Successors of L. Villamil & Co., Ltd., appealed to this court and filed a brief consisting of 38 typewritten pages containing a discussion of all of the details and aspects of the case; but this might be given no consideration because it does not contain the assignments of error required by the rules of this court. If the adverse party had not undertaken to cull the assignments and discuss them. separately, their consideration would have been difficult. The rules of the court exist for the good administration of justice. For a study of the nature and functions of a brief we refer to the case of Mazarredo et al. v. Ramírez et al., 29 P.R.R. 740.
The grounds on which the trial court based the order appealed from are stated as follows:
“There is no doubt that as a matter of law the plaintiff has a right to the remedy sought, not only under the provisions of the general law of injunction, but also as a special remedy within the intervention proceeding.
“The court is of the opinion that the allegations of the petition filed and the evidence examined at the trial justify the issuance of the injunction prayed for. The forced sale of a property whose ownership is disputed may give rise to a multiplicity of proceedings and cause damages difficult to estimate to the claimant of the property. Record of the complaint in the registry, which it is alleged is the remedy of plaintiff in law, is not sufficient, for it would not prevent the sale at auction, and this is the very act whose injurious consequences to the plaintiff it is sought to obviate.”
In the two preceding, paragraphs is summed up this whole case, to which the appellant has given undue extent. The *491complaint in intervention, the petition for an injunction and the evidence present a prima facie case in favor of the in-tervenor. Although the levy of execution was recorded prior to the final recording of the purchase made by the in-tervenor, still the purchase, which is evidenced by a public deed, was made not only long before the levy, but also before the rendition of the judgment on which it was based. The injunction prayed for and granted is expressly authorized by the special law on the matter in terms as follows:
“The claim of a third party to real property shall be initiated by an action brought by the claimant against the persons having interest in the matter, and the trial shall be conducted according to the proceedings in the Code of Civil Procedure: Provided, That in third party’s actions claiming property of this class, an order for the necessary proceedings directing that the property be sold at public auction may be suspended only bjr the third party by means of an injunction in accordance with the law defining injunctions, approved March 8, 1906; And provided further, That the court in which the third party’s action is instituted shall have jurisdiction to take cognizance of the injunction.” Sec. 5276, Comp. 1911.
The jurisprudence cited by the appellant in his brief is not wholly applicable. This, as we have said, is a special case and the facts are in perfect accordance with the law.

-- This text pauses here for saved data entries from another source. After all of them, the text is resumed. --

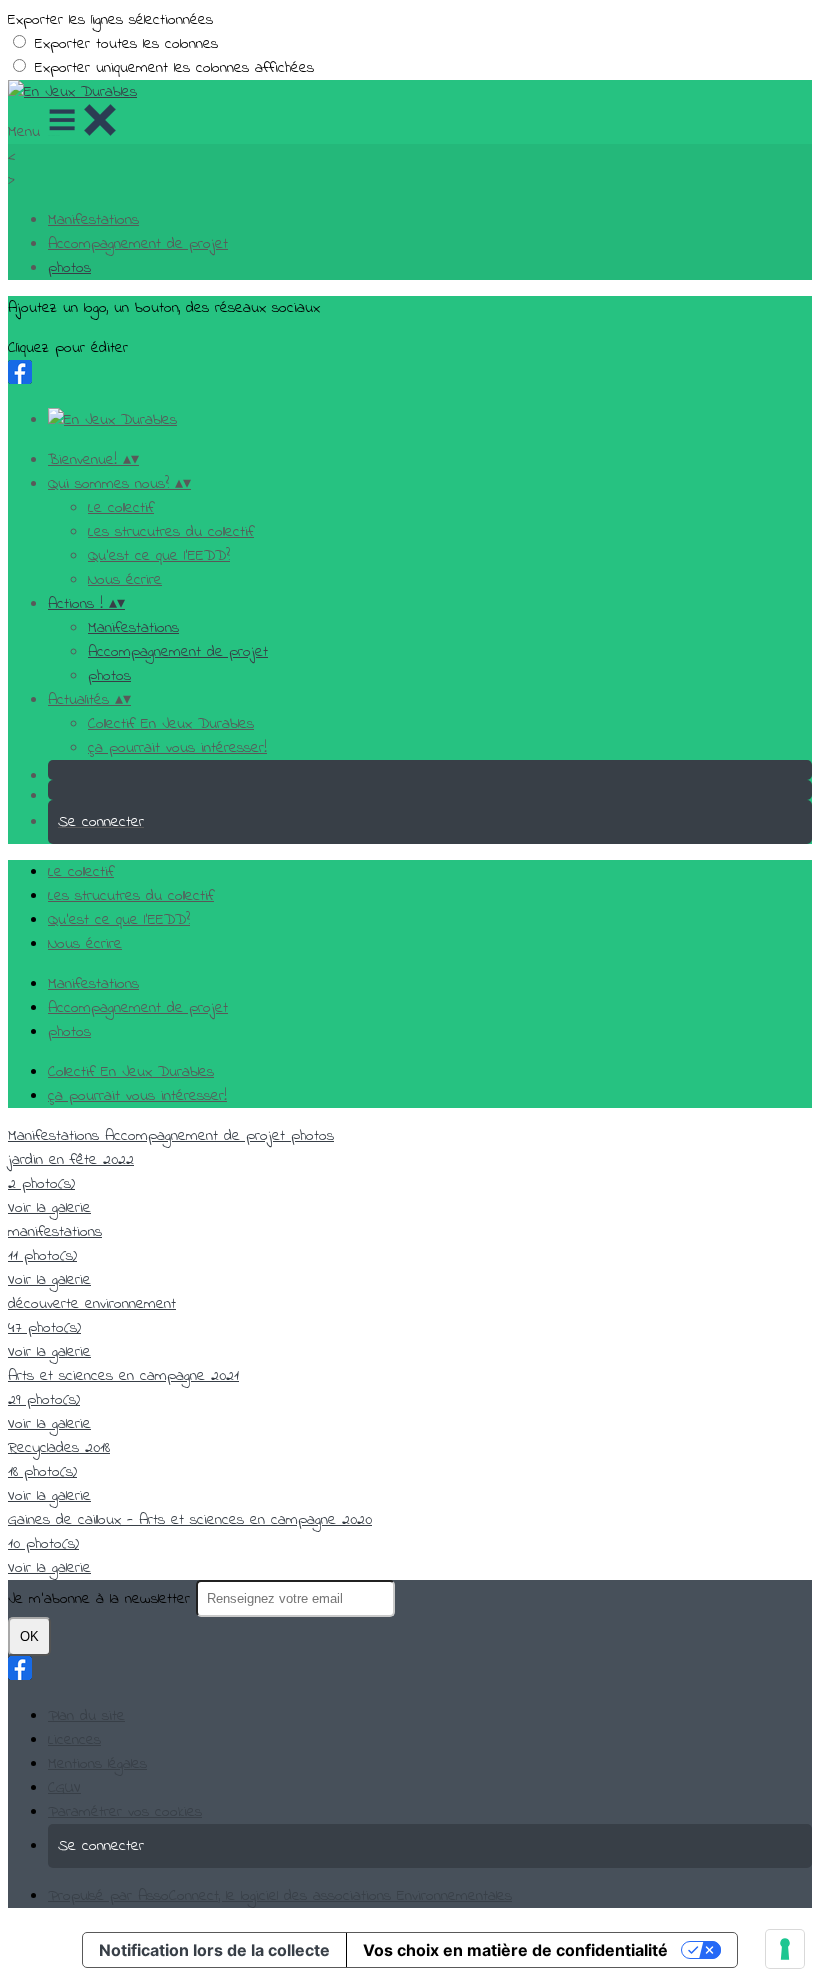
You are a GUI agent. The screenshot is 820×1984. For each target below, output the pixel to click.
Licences (74, 1740)
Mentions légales (97, 1764)
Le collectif (121, 508)
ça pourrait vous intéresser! (177, 748)
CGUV (64, 1788)
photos (69, 268)
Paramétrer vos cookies (125, 1812)
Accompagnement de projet (138, 244)
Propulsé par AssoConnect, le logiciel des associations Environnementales (280, 1896)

It should not be overlooked that the district court had not finally disposed of the action in intervention. The appeal concerns only the injunction. This is why we have said only that the intervenor made out a prima facie case, without going into a full discussion of the merits of the question of law involved. Otherwise we might have been compelled to prejudge the final decision of the litigation.
The order appealed from must be

Affirmed.

Justices Aldrey, Hutchison and Franco Soto concurred.
Mr. Justice Wolf took no part in the decision of this case.